Helicobacter pylori (H. pylori) infection is a causal factor of gastric cancer. Among the cytokines secreted during this infection, IL-1β is highly associated with promotion and progression of gastric cancer. On the therapeutic front, eradication of H. pylori was thought to be efficient to restore gastric homeostasis. However, successful H. pylori eradication in patients with advanced stages (intestinal metaplasia) failed to diminish inflammation that is due to heightened Th17 response and elevated IL-1β levels. In fact, association between these two components was established, suggesting that IL-1β is a critical target in these cases. In this review, we will discuss the functional relevance of IL-1β in advanced H. pylori infection and how its targeting may bring clinical benefit.

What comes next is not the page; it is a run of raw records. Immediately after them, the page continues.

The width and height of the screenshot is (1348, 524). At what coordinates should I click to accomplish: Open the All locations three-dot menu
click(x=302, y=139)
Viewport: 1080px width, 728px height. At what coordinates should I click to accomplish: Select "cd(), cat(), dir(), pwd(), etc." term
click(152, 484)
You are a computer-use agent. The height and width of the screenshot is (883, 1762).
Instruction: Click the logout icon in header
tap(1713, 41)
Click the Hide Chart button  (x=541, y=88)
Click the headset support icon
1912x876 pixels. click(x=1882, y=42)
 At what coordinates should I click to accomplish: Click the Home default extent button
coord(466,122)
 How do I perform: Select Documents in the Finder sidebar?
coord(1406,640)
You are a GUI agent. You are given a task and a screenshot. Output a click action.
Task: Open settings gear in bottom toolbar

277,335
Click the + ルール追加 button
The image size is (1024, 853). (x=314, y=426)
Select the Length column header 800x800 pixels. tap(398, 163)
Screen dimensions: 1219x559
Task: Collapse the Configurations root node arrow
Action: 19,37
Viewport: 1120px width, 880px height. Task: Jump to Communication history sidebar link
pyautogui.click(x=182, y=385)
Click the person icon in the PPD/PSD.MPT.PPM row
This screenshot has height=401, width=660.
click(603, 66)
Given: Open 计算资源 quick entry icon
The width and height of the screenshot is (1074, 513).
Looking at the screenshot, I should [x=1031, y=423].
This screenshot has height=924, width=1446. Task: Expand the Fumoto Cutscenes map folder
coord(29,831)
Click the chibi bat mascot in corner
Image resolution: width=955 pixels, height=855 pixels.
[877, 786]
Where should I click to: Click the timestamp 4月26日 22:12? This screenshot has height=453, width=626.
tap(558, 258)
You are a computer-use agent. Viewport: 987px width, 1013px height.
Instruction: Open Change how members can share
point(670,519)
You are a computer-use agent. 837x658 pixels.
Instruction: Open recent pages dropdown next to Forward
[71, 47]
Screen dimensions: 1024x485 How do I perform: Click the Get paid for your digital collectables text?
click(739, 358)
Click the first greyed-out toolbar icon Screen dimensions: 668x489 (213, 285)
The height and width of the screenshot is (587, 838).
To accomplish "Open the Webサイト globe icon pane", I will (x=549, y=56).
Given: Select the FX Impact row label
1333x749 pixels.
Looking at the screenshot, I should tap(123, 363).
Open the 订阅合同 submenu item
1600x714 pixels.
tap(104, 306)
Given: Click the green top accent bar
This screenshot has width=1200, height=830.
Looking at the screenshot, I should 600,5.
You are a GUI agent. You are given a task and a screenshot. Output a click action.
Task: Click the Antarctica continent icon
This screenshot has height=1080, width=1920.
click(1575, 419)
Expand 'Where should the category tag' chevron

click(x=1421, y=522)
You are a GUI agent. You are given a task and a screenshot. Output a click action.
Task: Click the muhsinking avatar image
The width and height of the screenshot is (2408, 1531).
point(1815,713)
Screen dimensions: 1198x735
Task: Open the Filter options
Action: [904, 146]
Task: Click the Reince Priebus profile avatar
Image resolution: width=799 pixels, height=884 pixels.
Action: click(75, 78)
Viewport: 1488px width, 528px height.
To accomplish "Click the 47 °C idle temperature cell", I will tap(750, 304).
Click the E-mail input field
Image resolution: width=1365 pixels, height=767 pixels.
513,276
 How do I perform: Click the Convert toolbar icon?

Keywords: Helicobacter pylori; IL-1β; gastric cancer; inflammation.
Helicobacter pylori (H. pylori) infection is a causal factor of gastric cancer. This disease is strongly associated to an inflammatory factor (interleukin 1β). On the therapeutic front, eradication of H. pylori was thought to be efficient to restore gastric comfort. However, successful H. pylori eradication in patients with advanced stages of this infection failed to diminish inflammation, due to the inflammatory factor cited preciously, thereby exacerbating gastric tissue damage. In this review, we will discuss the functional relevance of IL-1β in advanced H. pylori infection and how its targeting may bring clinical benefit.